The leadership convention is now set for May 2017, and MacKay said his priority at the moment is to spend time with his young family.

"There's still a lot of time," he said Thursday. "I'm keeping a close eye on things across the country and it's never far from my mind."

He was the final leader of the Progressive Conservative Party of Canada before he and Canadian Alliance leader Stephen Harper agreed to merge the parties in 2003. He went on to serve in several senior portfolios in the Harper government.

MacKay was in New Brunswick Thursday to lend support to a friend, Fredericton MLA Brian Macdonald, who launched his bid for the leadership of the provincial Progressive Conservative Party.

Recent polls have named MacKay as an early frontrunner for the federal leadership, but he said it's not his intention right now.

"It is humbling of course to be considered among many of the great potential leadership candidates amongst the Conservative party. My immediate future is with my family and really pursuing a career in the private sector," he said.

MacKay said a decision on becoming a leadership candidate is more about timing than other factors.

"Having been through a leadership contest in the past that was nine months, I know that 16 months from this date is a very long time to be involved in any kind of contest, so it is not something I have been factoring into my future at this point," MacKay said.

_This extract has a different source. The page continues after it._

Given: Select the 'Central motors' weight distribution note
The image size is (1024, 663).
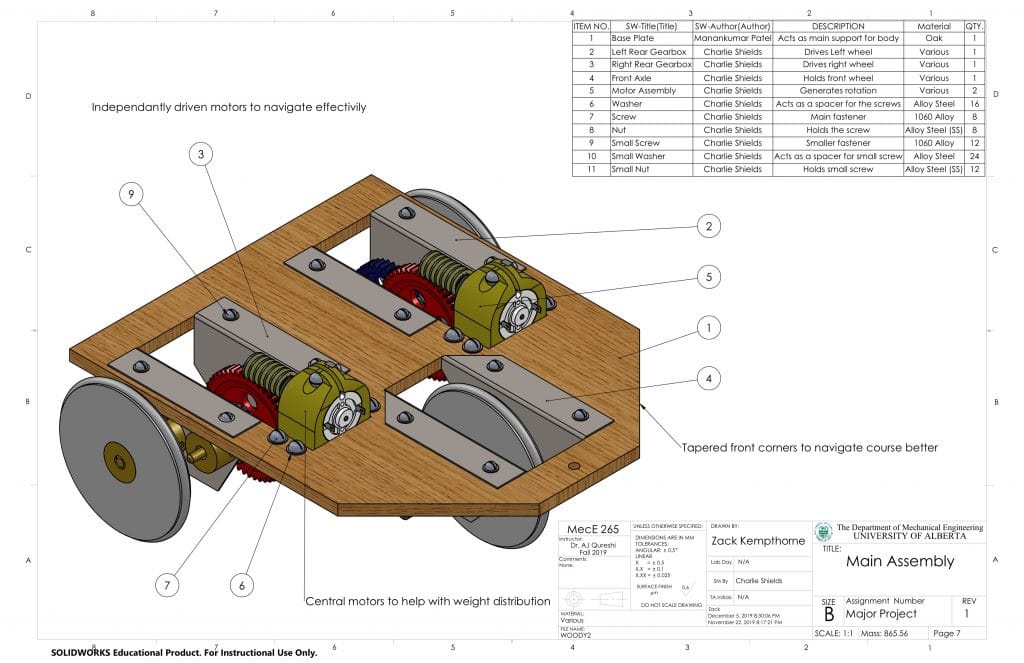Looking at the screenshot, I should click(x=427, y=601).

Geoff Martin, a political science professor at Mount Allison University in Sackville, N.B., said he expects MacKay will enter the race and is using this "quiet time" to line up supporters.

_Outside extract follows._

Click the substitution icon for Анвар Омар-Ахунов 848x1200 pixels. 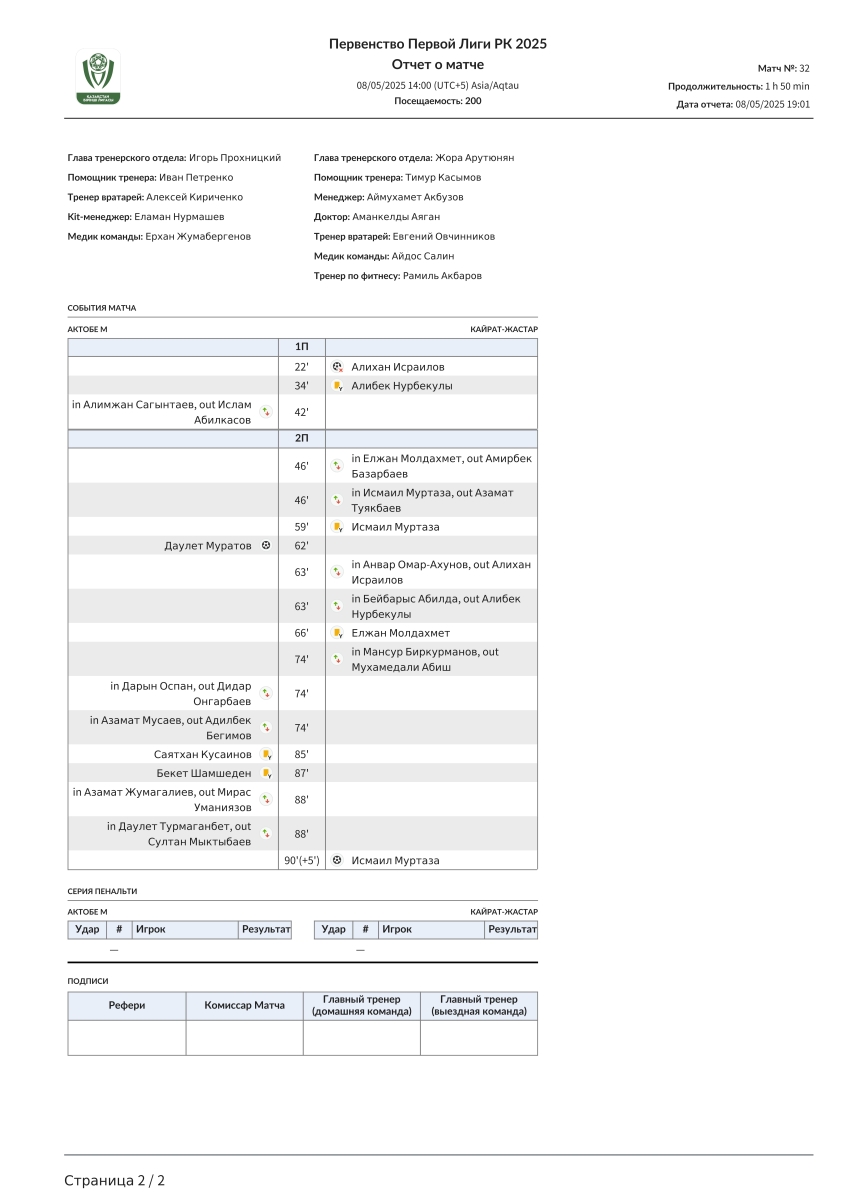point(338,572)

MacKay did not run in last October's federal election that saw the Liberals win a majority government and capture all 32 seats in Atlantic Canada, including MacKay's former Nova Scotia riding of Central Nova.

Martin said he believes that people like MacKay and former Foreign Affairs minister John Baird got out early because they saw the imminent defeat.

"One of the strategies is that you get out and refresh yourself and you're not part of the team that wears the defeat," Martin said.

"Now Peter MacKay can come back along with others and try to rebrand themselves and rebrand the party," he said.

Despite the Conservatives' defeat, MacKay said Thursday that he thinks the party has a positive future.

"We came through the last election with 32 per cent, a hundred seats in the House of Commons. I can remember very lean times when it was Elsie Wayne and Jean Charest, so we have lots of history to draw upon, but most importantly in this rebuilding process it is reaching out and engaging Canadians on the issues that matter to them."

Businessman Kevin O'Leary, a former star of CBC-TV's Dragon's Den, has also been identified in recent polls as a potential frontrunner for the leadership. MacKay said it's positive whenever anyone can generate public discussion of the party.

"I think, as others including (interim leader) Rona Ambrose have said, having a broad, open, inclusive contest is always good to reinvigorate a party. We not only need a big tent, we need a big stadium, a national draw and I think you'll see that happen over time."